# Trinity House



## trotterdotpom

Thunderd was asking about Trinity House the other day.

Corporation of Trinity House, older than the Royal Navy, is steeped in tradition. The organisation is run by Elder Brethren and Younger Brethren, who are ex Admirals, Commodores of Merchant fleets, etc (although I'm not sure where they'd get them from these days). I've got it in my head the HRH Prince Philip was Master of Trinity House in the '60s - could be wrong on that. Rumour had it that the Brethren were paid by a substantial cheque under a gold plate at dinner on Trinity Sunday. The organisation's headquarters is at Trinity House on Tower Hill, next door to the PLA building.

THV Patricia (see photo in gallery) was the flagship of the Trinity House fleet. She was based in Harwich, the main Trinity House Depot, and every year the Elder Brethren would board her for a tour of inspection of every buoy, lightship and lighthouse in England and the Channel Islands. This would take about 6 months, presumeably the Brethren came and went.

I experienced one of these nerve wracking inspections at Anvil Point Lighthouse, near Swanage...I still tremble at the thought and am unable to touch brass without a rag in my hand!

- Jobs
- A) Repeat everything in the Trinity House post from "# Trinity House" down to "the PLA building.", word for word.
- B) List every line in the rows below that contains the string "text", matching case exactly.

- Data extract
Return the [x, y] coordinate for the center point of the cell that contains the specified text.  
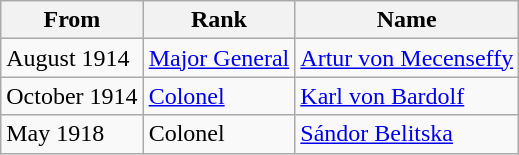
Artur von Mecenseffy [407, 58]
Sándor Belitska [407, 134]
October 1914 [72, 96]
August 1914 [72, 58]
From [72, 20]
Karl von Bardolf [407, 96]
Rank [219, 20]
Major General [219, 58]
Name [407, 20]
May 1918 [72, 134]
Provide the [X, Y] coordinate of the cell's center where the given text is located.  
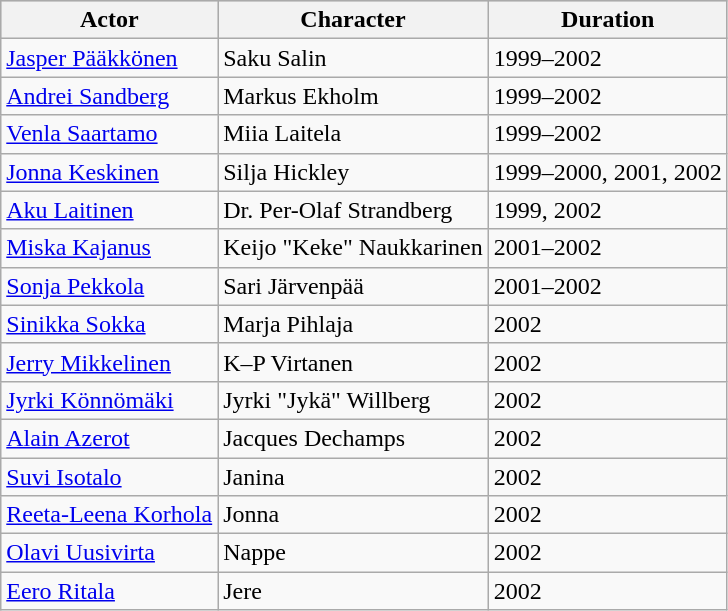
1999, 2002 [608, 210]
Marja Pihlaja [354, 324]
Silja Hickley [354, 172]
Sonja Pekkola [110, 286]
Jyrki Könnömäki [110, 400]
Jonna Keskinen [110, 172]
Dr. Per-Olaf Strandberg [354, 210]
Miska Kajanus [110, 248]
Sinikka Sokka [110, 324]
K–P Virtanen [354, 362]
Sari Järvenpää [354, 286]
Aku Laitinen [110, 210]
Jyrki "Jykä" Willberg [354, 400]
Jonna [354, 515]
Miia Laitela [354, 134]
Jacques Dechamps [354, 438]
Alain Azerot [110, 438]
Suvi Isotalo [110, 477]
Character [354, 20]
Actor [110, 20]
Reeta-Leena Korhola [110, 515]
Venla Saartamo [110, 134]
Eero Ritala [110, 591]
Saku Salin [354, 58]
Janina [354, 477]
Markus Ekholm [354, 96]
1999–2000, 2001, 2002 [608, 172]
Jere [354, 591]
Duration [608, 20]
Jasper Pääkkönen [110, 58]
Keijo "Keke" Naukkarinen [354, 248]
Jerry Mikkelinen [110, 362]
Andrei Sandberg [110, 96]
Nappe [354, 553]
Olavi Uusivirta [110, 553]
Search for the cell housing the specified text and yield its [X, Y] center coordinate. 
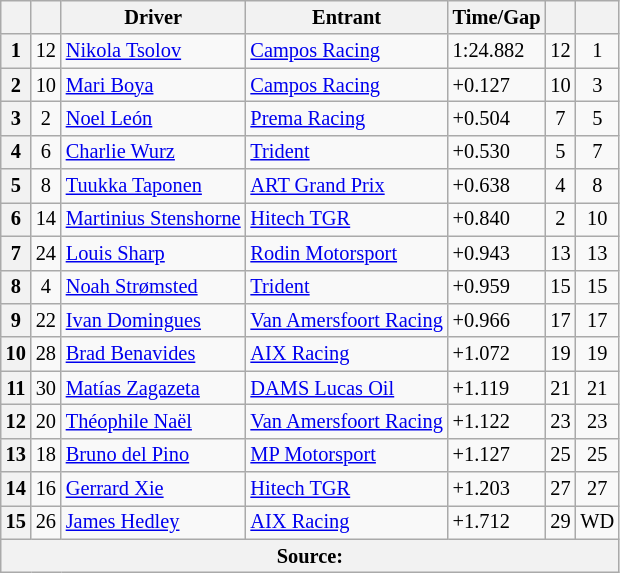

- Outputs
- A)
# Trinity House



## trotterdotpom

Thunderd was asking about Trinity House the other day.

Corporation of Trinity House, older than the Royal Navy, is steeped in tradition. The organisation is run by Elder Brethren and Younger Brethren, who are ex Admirals, Commodores of Merchant fleets, etc (although I'm not sure where they'd get them from these days). I've got it in my head the HRH Prince Philip was Master of Trinity House in the '60s - could be wrong on that. Rumour had it that the Brethren were paid by a substantial cheque under a gold plate at dinner on Trinity Sunday. The organisation's headquarters is at Trinity House on Tower Hill, next door to the PLA building.

- B)
Return the [x, y] coordinate for the center point of the cell that contains the specified text.  
Provide the [X, Y] coordinate of the cell's center where the given text is located.  
Search for the cell housing the specified text and yield its [X, Y] center coordinate. 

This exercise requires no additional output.